'two' Good

| 13 Aug 2014 | 05:10

    There is good deal that is personal and deeply resonant behind longing two, the intriguing and unusually conceived new work by Donna Uchizono that has its premiere next week.

    The most evidently striking aspect of her concept is that the work’s two halves will be performed in separate venues with bus transportation provided in between, and the bus ride as part of the event. (After starting at the Baryshnikov Arts Center’s Howard Gilman Space, the work concludes at The Kitchen, which is the commissioning organization.) As she spoke recently about the work’s two-year evolution, Uchizono, a Bessie Award-winning choreographer who is marking her company’s 20th anniversary, was often pensive, occasionally giddy, as she grasped for the right words and metaphors to reveal how diverse—and often difficult—events and circumstances have shaped its final form.

    “It’s so far from the original concept,” she acknowledges right away, recalling how she was originally struck with the impetus to create a work in which the audience’s location and perspective were changed midway. “I had been involved in trying to adopt a young girl from Nepal. They require you to take these courses to prepare you as best they can—courses about identity and the loss of identity, in terms of where you’re born, versus where you end up. These ideas really influenced me in terms of thinking about identities and how that gets shaped by the location of where you are.

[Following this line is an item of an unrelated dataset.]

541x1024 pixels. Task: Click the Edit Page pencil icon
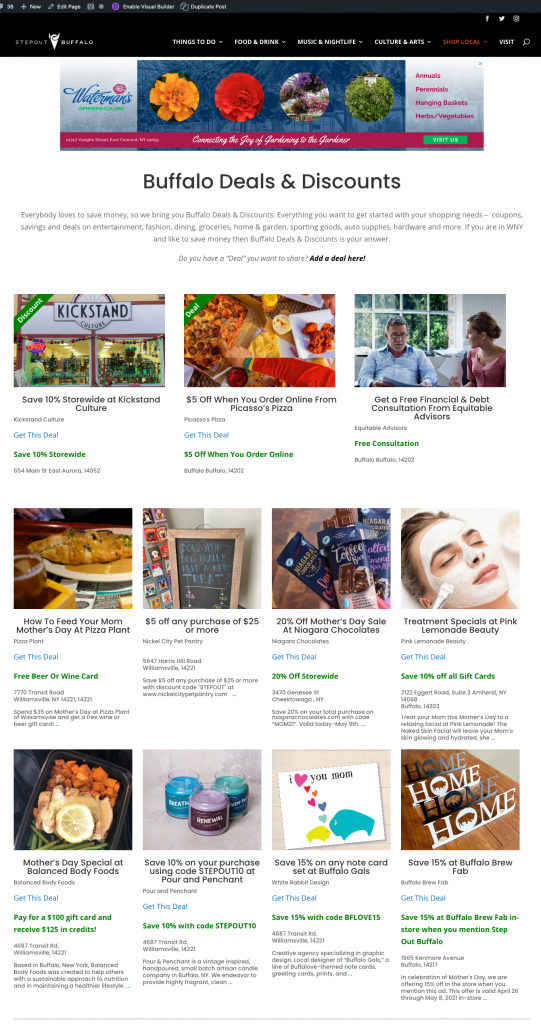coord(52,6)
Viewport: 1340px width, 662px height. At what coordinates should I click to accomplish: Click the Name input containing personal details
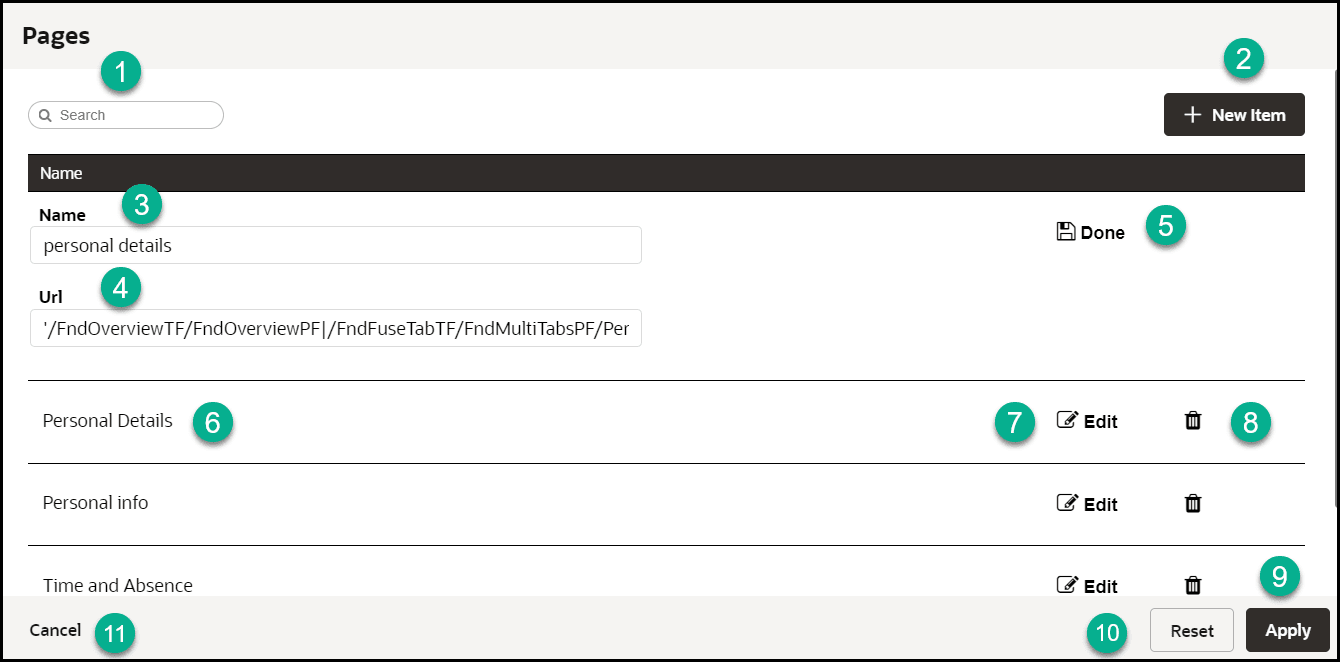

During those classes, I thought: this is what artists do all the time. We’re constantly re-creating identities. Most of us were not born into an artist’s life. So I took those ideas and abstracted them. Even though it was coming out of these classes I was taking for adoption, it became more about proximity and distance, travel and journey. So I had this idea of how the location changes a piece.”

    During the work’s early stages of development, Uchizono and her dancers were working in a very small, narrow studio that was their home base for a while. “It was beautiful in a really quaint way. When you work in this small little studio, it’s like the dancers are right on top of you. So when this first started, I thought I would like people to experience this proximity. There was something very beautiful about how close people were. People in an audience never really get to experience that proximity. There’s always this fourth wall, even when there isn’t a proscenium arch. When the dancers get close, you pull in, because you want to be out of their way, and want to create this wall. Everyone has a certain spatial boundary.”

    In the work’s first half, at BAC, the performance space is configured to that intimate, narrow area, and the audience will be seated on two sides. Uchizono has devised a way to maintain that proximity without violating the audience’s space—a thin paper barrier in front of the seats, which also means that it is mainly the dancers’ upper-body movements that will be visible. “That completely makes you feel protected; there’s this ‘wall,’ and you don’t feel so encroached-upon, having to pull in your space,” she says.

    Uchizono herself is performing in longing two, after not performing for the past decade. Joining her are Hristoula Harakas, Anna Carapetyan and Savina Theodorou, with the latter two being the primary dancers in the first half, while Uchizono and Harakas are more dominant in the Kitchen half of the work. She describes that section as “very detailed, and it’s really minimal and small. The duet with Hristoula became really personal. It was really about being able to persevere and go forward.”

    Speaking of Harakas, a downtown-dance luminary who is a veteran of Uchizono’s work, the choreographer says, “Hristoula has an incredible need for rigor and detail. She really forces me to step up to the plate in that area. The things that I have her do, not that many dancers can do technically. What her body can do is quite outrageous.”

    It was Harakas who encouraged Uchizono to return to performing, and the 20th anniversary seemed an appropriate occasion to do so. “It was either now or never,” she says with a big laugh. “I’m really much more interested in making dances than performing them.”

    Donna Uchizono

    June 1-5, Baryshnikov Arts Center, 450 W. 37 St. (betw. 9th & 10th Aves.), 212-868-4444; 7, $20. Performance continues at The Kitchen, 512 W. 19 St., bus transportation provided.